A história da língua portuguesa é tradicionalmente dividida em períodos linguísticos, embora as delimitações possam variar entre os estudiosos. Bechara (2009) adota a seguinte proposta, incluindo a fase galego-portuguesa:

  • Português Arcaico: Século XIII ao final do XIV (Cancioneiros medievais, Cantigas de Santa Maria).
  • Português Arcaico Médio: Primeira metade do século XV à primeira metade do século XVI (Crônicas de Fernão Lopes, obras de D. João I e D. Duarte).
  • Português Moderno: Segunda metade do século XVI ao final do XVII (obras históricas de João de Barros, Diogo do Couto, e, sobretudo, Luís de Camões, que "libertou-o de alguns arcaísmos e foi um artista consumado e sem rival em burilar a frase portuguesa" (SA.2, 4 apud BECHARA, 2009). Gil Vicente, com seu teatro, também é crucial para o conhecimento da variedade coloquial da época. No século XVII, destacam-se os Sermões do Padre Antônio Vieira e a prosa de Frei Luís de Sousa.
  • Português Contemporâneo: Século XVIII aos nossos dias. O século XVIII, marcado pelo neoclassicismo e a reforma pombalina, viu um reflorescimento da poesia com nomes como Bocage. O português contemporâneo, fixado no século XVIII, chega aos séculos XIX e XX sem grandes mudanças no sistema gramatical, mas com a garantia de um patrimônio linguístico rico, cultivado por escritores de toda a Lusofonia.

Conclusão: O Legado Vivo da Lusofonia

A breve história externa da língua portuguesa revela um idioma dinâmico, resiliente e profundamente interligado aos destinos de Portugal e das nações que o adotaram. Desde suas origens latinas, passando pelas influências germânicas e árabes, até sua expansão global e consolidação literária, o português se firmou como um elo cultural e um patrimônio compartilhado.

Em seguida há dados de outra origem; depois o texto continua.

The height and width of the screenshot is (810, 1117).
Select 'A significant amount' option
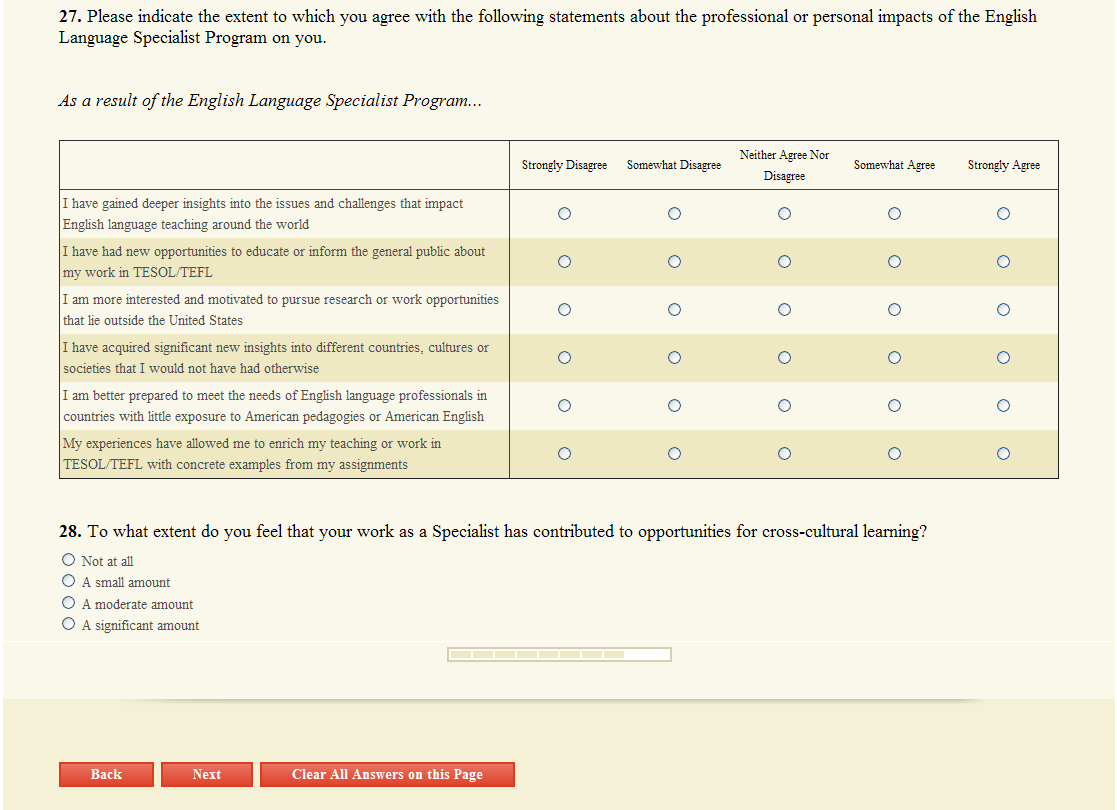(x=69, y=624)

Hoje, em Portugal, Brasil, Angola, Cabo Verde, Guiné-Bissau, Moçambique, São Tomé e Príncipe, e em comunidades espalhadas pelo mundo, a língua portuguesa continua a ser a "expressão da sensibilidade e da razão, do sonho e das grandes realizações" (BECHARA, 2009). Com cerca de 200 milhões de falantes, a Lusofonia é um testemunho vivo da profecia de João de Barros e do desejo de Antônio Ferreira, no século XVI:

"Floresça, fale, cante, ouça-se e viva A portuguesa língua, e já onde for, Senhora vá de si, soberba e altiva!" (apud BECHARA, 2009).

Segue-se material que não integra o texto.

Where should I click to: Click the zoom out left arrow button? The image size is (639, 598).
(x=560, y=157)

Que a história e a riqueza desse idioma continuem a inspirar e a unir as diversas culturas que o celebram.

Referências Bibliográfica

BECHARA, Evanildo. Moderna Gramática Portuguesa. 37. ed. rev. e atual. Rio de Janeiro: Nova Fronteira, 2009.

CÂMARA JR., J. Mattoso. História e Estrutura da Língua Portuguesa. Rio de Janeiro: Padrão, 1975.

CASTRO, Ivo. Curso de História da Língua Portuguesa. Lisboa: Universidade Aberta, 1991.

TEYSSIER, Paul. História da Língua Portuguesa. Lisboa: Livraria Sá da Costa Editora, 1982.